Suppression of Na+/H+ exchanger isoform-3 in human inflammatory bowel disease: Lack of reversal by 5′-aminosalicylate treatment

Abstract

Objective. Na+/H+ exchanger isoform 3 (NHE-3) is responsible for net uptake of NaCl and water from the gastrointestinal (GI) tract. However, its status in human inflammatory bowel diseases (IBDs) such as ulcerative colitis (UC) and Crohn's disease (CD) remains poorly understood. The aim of this study was to investigate the underlying mechanism of NHE-3 isoform expression and its modulation by 5′-aminosalicylate in human CD and UC. Material and methods.

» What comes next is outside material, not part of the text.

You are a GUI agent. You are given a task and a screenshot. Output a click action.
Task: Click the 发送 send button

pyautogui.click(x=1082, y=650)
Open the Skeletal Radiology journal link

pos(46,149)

Subjects were divided into three groups: 1) controls; 2) untreated/new IBD cases (n=13) and 3) 5′- aminosalicylate-treated IBD patients (n_13). Subjects presenting with abdominal pain but with endoscopically normal colons served as normal controls. Inflammation was confirmed by the level of myeloperoxidase (MPO) activity, malondialdehyde (MDA) concentrations and by histologic evaluation. Expressions of NHE-3 protein and mRNA, sodium pump activity and IL-1β and TNF-α mRNA were estimated in the colonic biopsies using ECL-Western blot analysis, reverse transcription-polymerase chain reaction (RT-PCR) and enzyme assays. Results. The level of NHE-3 protein and sodium pump activity was reduced (p<0.05) in both the untreated and treated CD and UC patients. NHE-3 mRNA was reduced only in CD patients but not in those with UC. The treatment reversed the symptoms, but levels of MPO activity, MDA concentration, IL-1β, TNF-α and infiltration of inflammatory cells remained high with the exception of IL-1β mRNA in the treated patients. Conclusions. NHE-3 suppression is regulated differentially in CD and UC, which together with suppression of sodium pump activity will reduce NaCl and water uptake from the colonic lumen. These findings suggest a role of TNF-α in the regulation of NHE-3 expression in IBD.